- [STUDY MATERIAL]
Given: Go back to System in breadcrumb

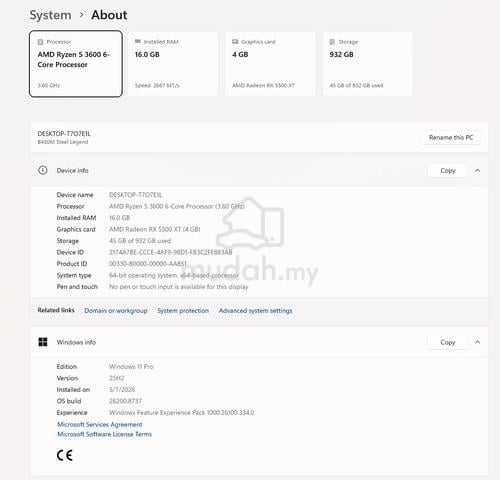Looking at the screenshot, I should [x=50, y=15].
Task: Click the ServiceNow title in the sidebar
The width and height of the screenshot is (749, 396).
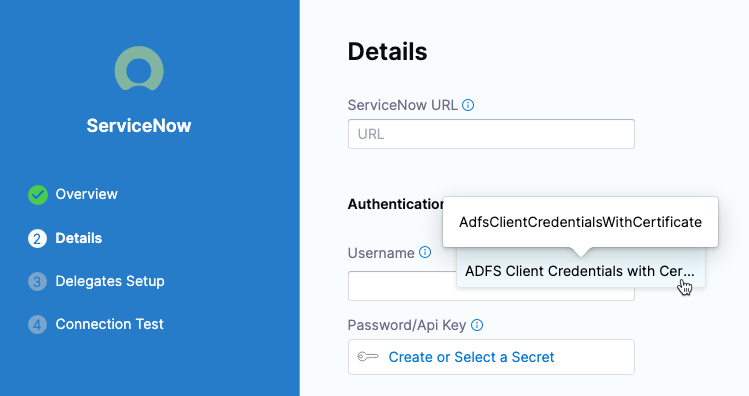Action: tap(139, 126)
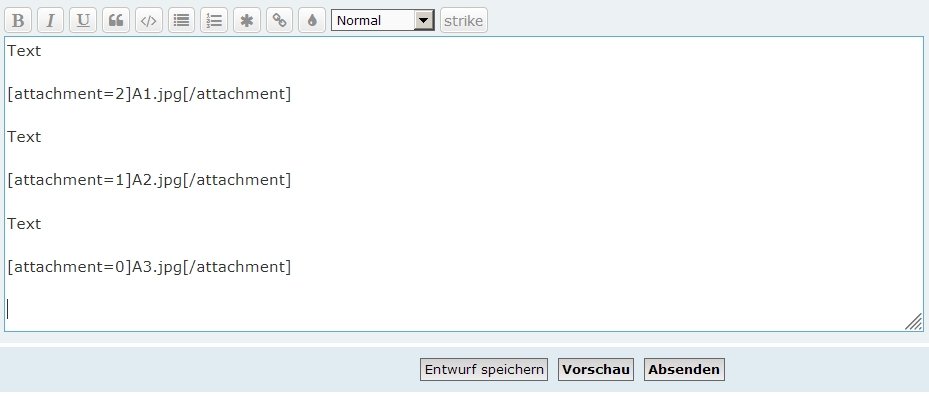Click the A1.jpg attachment line
The width and height of the screenshot is (929, 396).
[x=149, y=94]
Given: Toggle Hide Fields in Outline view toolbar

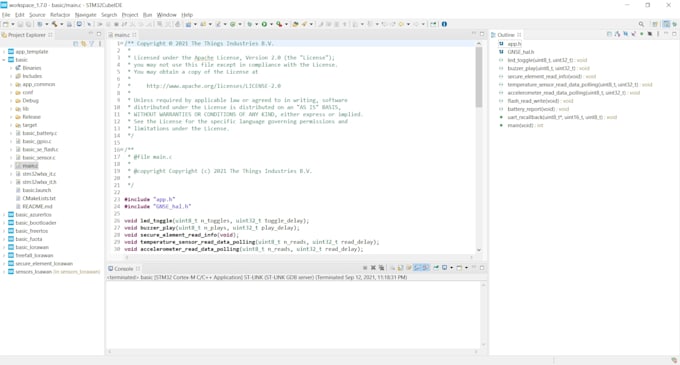Looking at the screenshot, I should (x=625, y=34).
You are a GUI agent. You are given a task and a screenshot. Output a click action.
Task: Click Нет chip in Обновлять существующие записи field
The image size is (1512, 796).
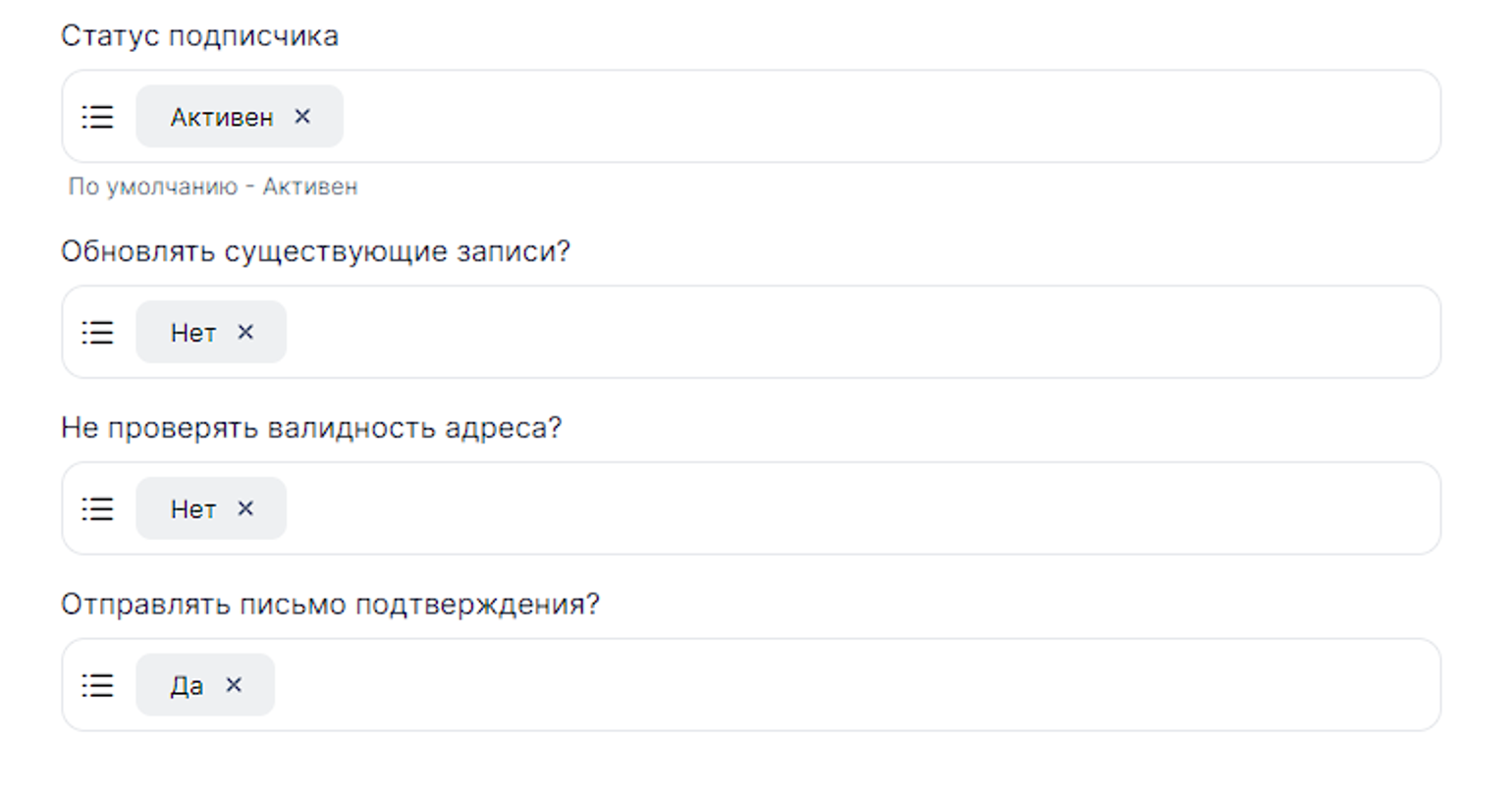(192, 333)
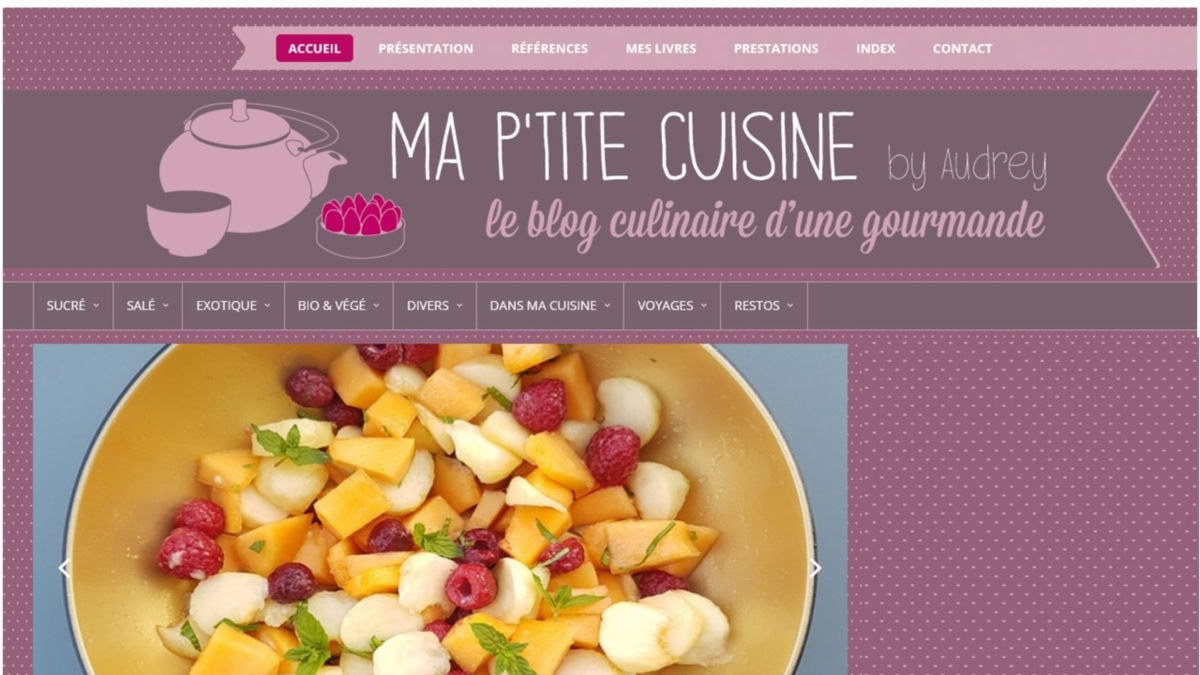Expand the Dans ma cuisine menu
This screenshot has height=675, width=1200.
coord(550,306)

- [WORK TO COMPLETE]
A faithful copy of all the lines above is needed, with the pictures omitted.

- [TASK RESPONSE]
Given: Go back to System in breadcrumb

Looking at the screenshot, I should [x=50, y=15].
Task: Click the ServiceNow title in the sidebar
The width and height of the screenshot is (749, 396).
Action: tap(139, 126)
Click the A1.jpg attachment line
The width and height of the screenshot is (929, 396).
[x=149, y=94]
Given: Toggle Hide Fields in Outline view toolbar

Looking at the screenshot, I should (x=625, y=34).
You are a GUI agent. You are given a task and a screenshot. Output a click action.
Task: Click Нет chip in Обновлять существующие записи field
The image size is (1512, 796).
(192, 333)
Expand the Dans ma cuisine menu
This screenshot has height=675, width=1200.
coord(550,306)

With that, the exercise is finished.